Why the controversy?
Thus far, the study of BPA and human health has been limited—though several in vitro and animal studies have shown a clear correlation between BPA and hormonal disruption, demonstrating its estrogenic effects. Several scientific panels (EU and US) have evaluated the current data and have come to a consensus that there is “some” concern for neural, behavioral and hormonal effects on humans at current levels of exposure, particularly for fetuses, infants and small children. This unfortunately has been insufficient to sway large corporations to alter their use of BPA in food manufacturing or the FDA to approve a ban on the use of BPA in food packaging (rejected 3/30/12). Several states in the US (as well as Canada, EU, China, United Arab Emirates) have banned the use of BPA in baby bottles. BPA has been used since the 1940s to harden plastics and to manufacture the epoxy resin that lines food and beverage containers, and in countless other products. An estimated six billion pounds of BPA are produced globally each year, and can enter the environment by leaching from plastic and metal waste in landfills as well as ocean-borne plastic trash. Some industry groups argue that the low level of BPA exposure is below a threshold, and is not necessarily a cause for alarm.
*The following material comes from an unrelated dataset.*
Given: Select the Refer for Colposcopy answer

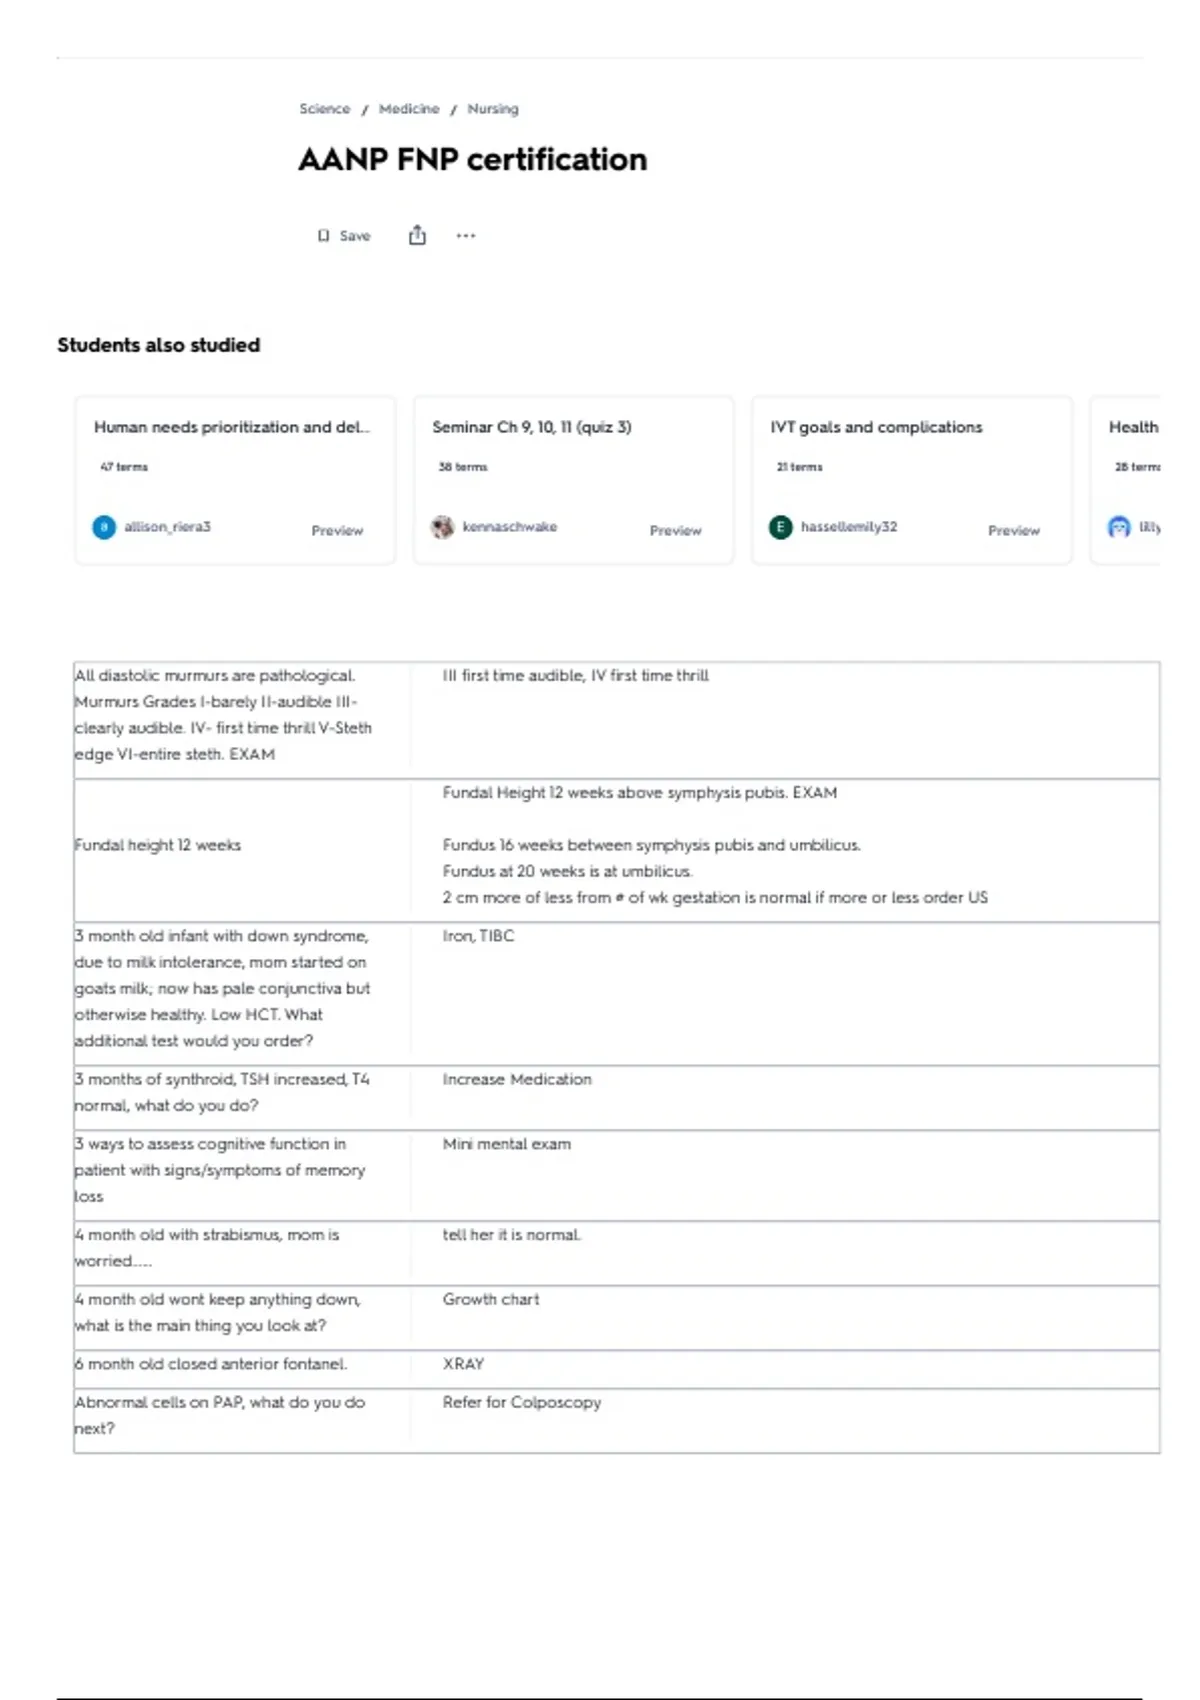Looking at the screenshot, I should pos(522,1402).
Current research does show, however, that even low doses of this estrogenic compound can have adverse effects on human health—and some scientists recommend lowering the EPA’s reference range for “acceptable exposure” to <10 micrograms/kg body weight (currently 50 micrograms/kg).
BOTTOM LINE: I personally limit BPA exposure by avoiding canned food (or using BPA free cans such as Eden Foods), using BPA free water bottles (such as Kleen Kanteen or Nalgene BPA free) and crossing my fingers with regard to my dental sealants and fillings. We also filter our drinking water with a reverse osmosis water filtration system.